Where To Get A Quick Mani

While a hearty meal ranks higher on the list of NYFW priorities than a manicure, that doesn’t mean it’s not a worthy consideration. If you forgot to get one pre-travel (or simply need a quick self-care situation), there are a few addresses to have on your radar. “I'm a forever fan of Chillhouse, which started out as a small spot on the LES but now has its flagship in SoHo,” Madden says. For Page, Glosslab’s many locations make it an easy one to pop into anytime. Jinsoon Tribeca for Walton, and Paintbox for Eshaghpour (“it’s a mani that will last you the full duration of NYFW and beyond”). As for Minkoff, her staple spot for a fast manicure is TenOverTen on Houston Street (“though anyone who has seen my nails knows that it’s impossible for me to get a quick mani — graphic nail art on powder acrylics!”).

Where To Grab Coffee In Between Shows


Ah yes, coffee. The lifeline of NYFW. “There is a coffee shop on almost every block in New York so this shouldn't be a problem and it's hard to go too wrong (anywhere but Starbucks should suffice because c'mon, you're in NYC — support somewhere local),” Walton says. “If in Tribeca, Interlude is great and in the West Village Bar Pisellino is very sweet (especially if you're like me and in a constant state of missing Italy).” If you’re near Union Square, Minkoff points to the matcha and to-go cold cups at Blue Bottle on University Place.

If you’re in LES, Madden’s former stomping grounds, she recommends Ludlow Coffee Supply. “It's casual and has outdoor seating, which is especially nice in summer.
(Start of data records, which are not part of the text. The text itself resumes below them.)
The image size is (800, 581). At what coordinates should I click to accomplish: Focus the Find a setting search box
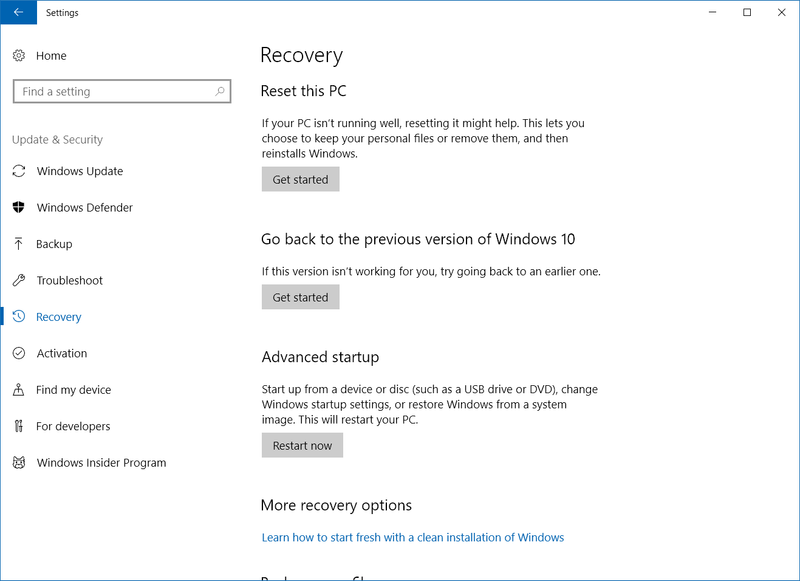122,91
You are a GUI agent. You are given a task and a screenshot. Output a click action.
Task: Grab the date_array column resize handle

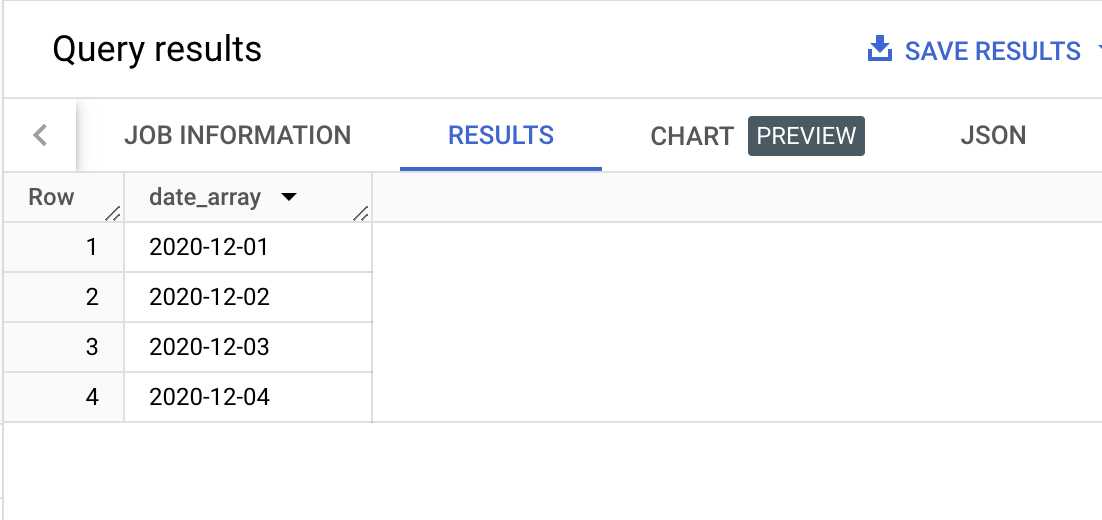click(361, 214)
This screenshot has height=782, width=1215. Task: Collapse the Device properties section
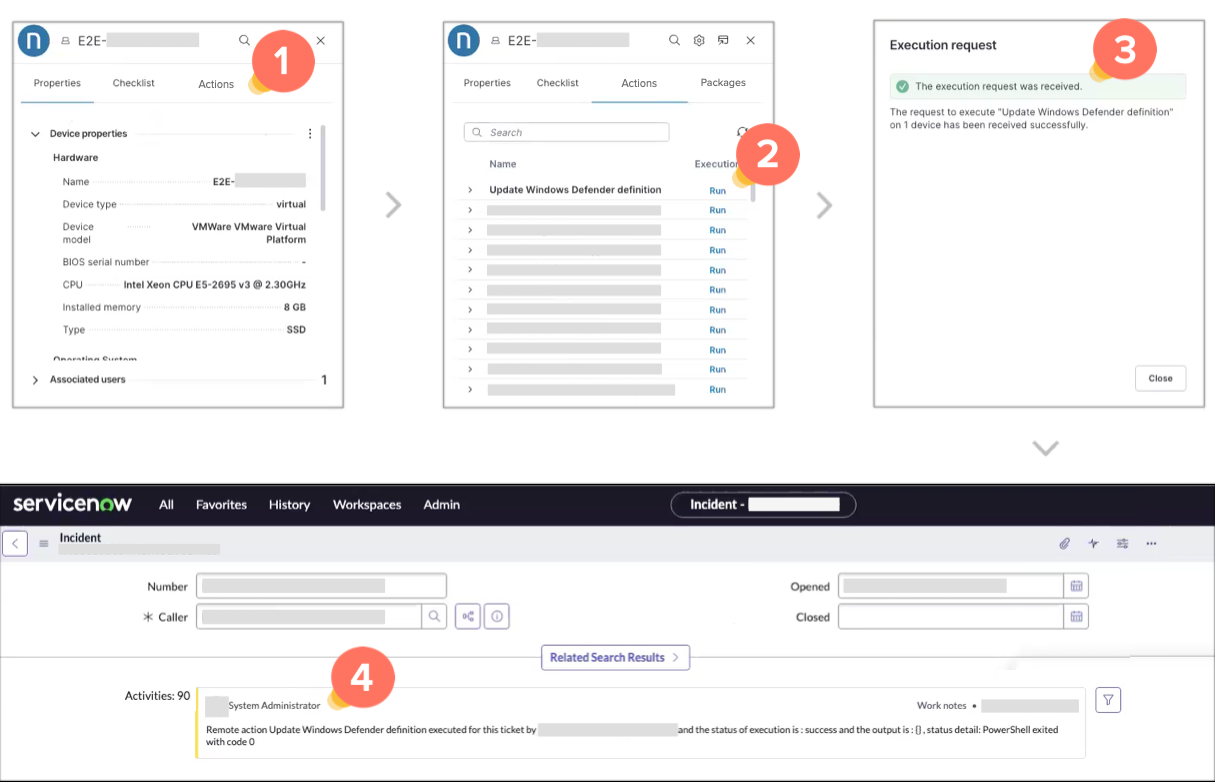[35, 133]
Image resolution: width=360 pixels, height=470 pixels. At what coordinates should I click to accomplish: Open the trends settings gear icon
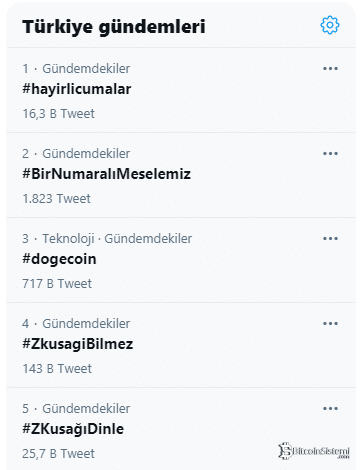[330, 25]
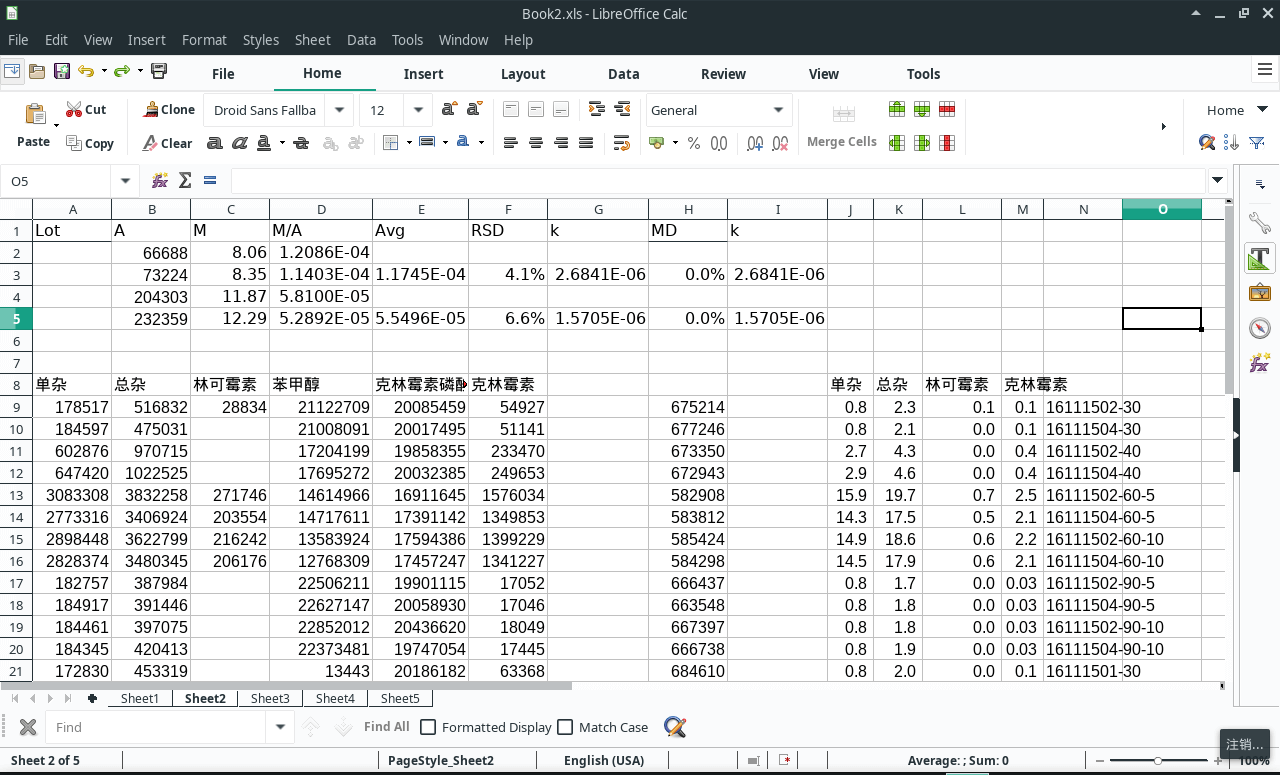Expand the Name Box dropdown arrow
Viewport: 1280px width, 775px height.
pos(125,181)
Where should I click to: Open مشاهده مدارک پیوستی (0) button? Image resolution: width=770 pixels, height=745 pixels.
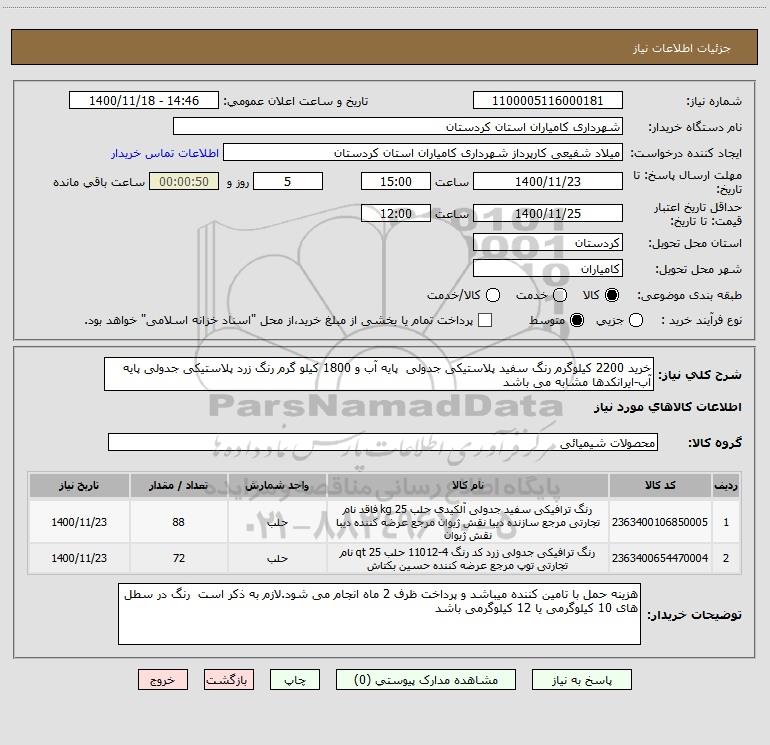click(x=426, y=680)
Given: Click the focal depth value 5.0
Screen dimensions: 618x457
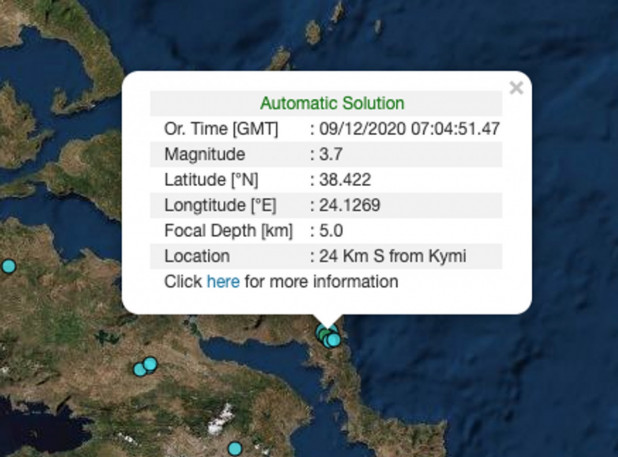Looking at the screenshot, I should click(x=332, y=231).
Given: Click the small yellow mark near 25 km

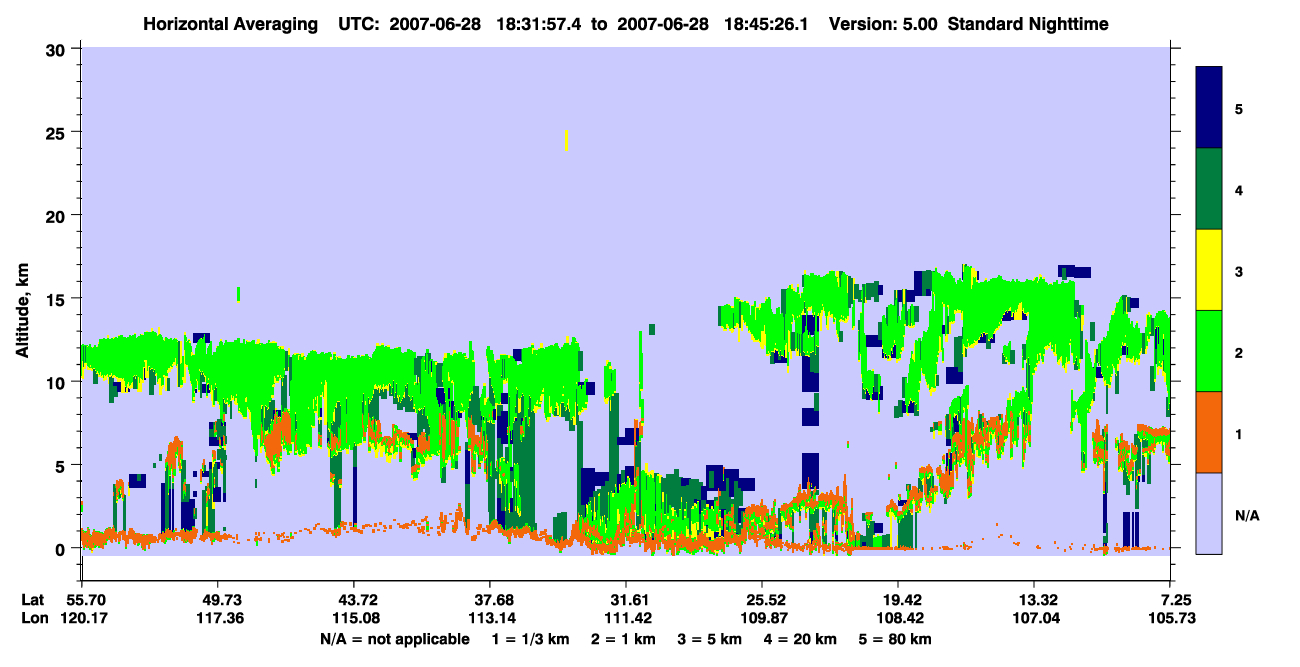Looking at the screenshot, I should (567, 140).
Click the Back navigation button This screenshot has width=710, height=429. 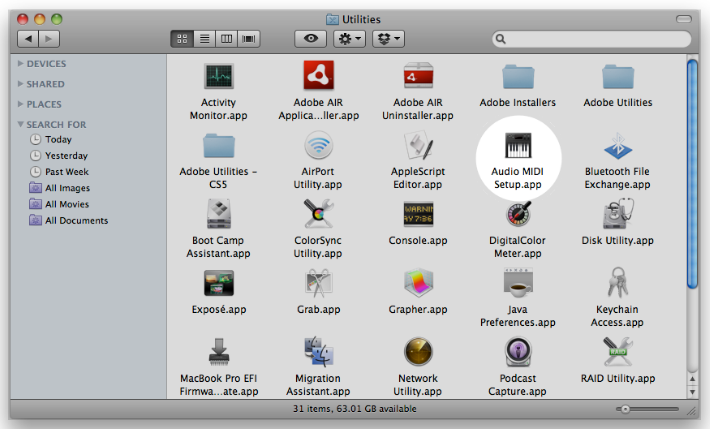click(28, 38)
I'm generally a cold brew person year round, but when I'm feeling particularly decadent I spring for a cappuccino, which is always perfectly rich and foamy here.” La Cabra in the East Village and The Elk in the West Village are both picks for Jane, and Eshaghpour’s favorite has locations throughout the city. “Whether your show schedule takes you uptown, downtown, or — most likely — all over town, you can never go wrong indulging in a quick coffee and, perhaps, slice of Princess Cake from Sant Ambroeus."

A couple of other staples that also happen to have delicious pastries to accompany your caffeine include Buvette New York in the West Village and Daily Provisions with locations across the city (side note, the everything croissant will change your life).

Where To Find A Moment of Zen


To the outside observer, the idea of ‘finding zen’ during something as seemingly glamorous as New York Fashion Week might illicit an eye-roll — but don’t be fooled, these attendees are working hard and definitely working overtime. Plus, everyone deserves a moment of calm, especially during such a frenetic, demanding time. “Urban Asanas is the best-kept secret in New York City for acupuncture, infrared sauna, and yoga,” stylist Rachael Wang shares. “Try an Unwind class with Jyll, the owner.” If your skin needs a little love, book the Sculpt & Chill facial at AMEŌN Skin at EQUINOX Rockefeller Center; founder Alina Mehrle created the company after her journey with breast cancer and chemotherapy in pursuit of healing her damaged skin.

If a massage is more your speed, swing by the Casa Cipriani Spa, where you can customize your experience and select from various modalities and options like chakra balancing, relaxation, muscle melt, mama-to-be, sports rehab, and reflexology.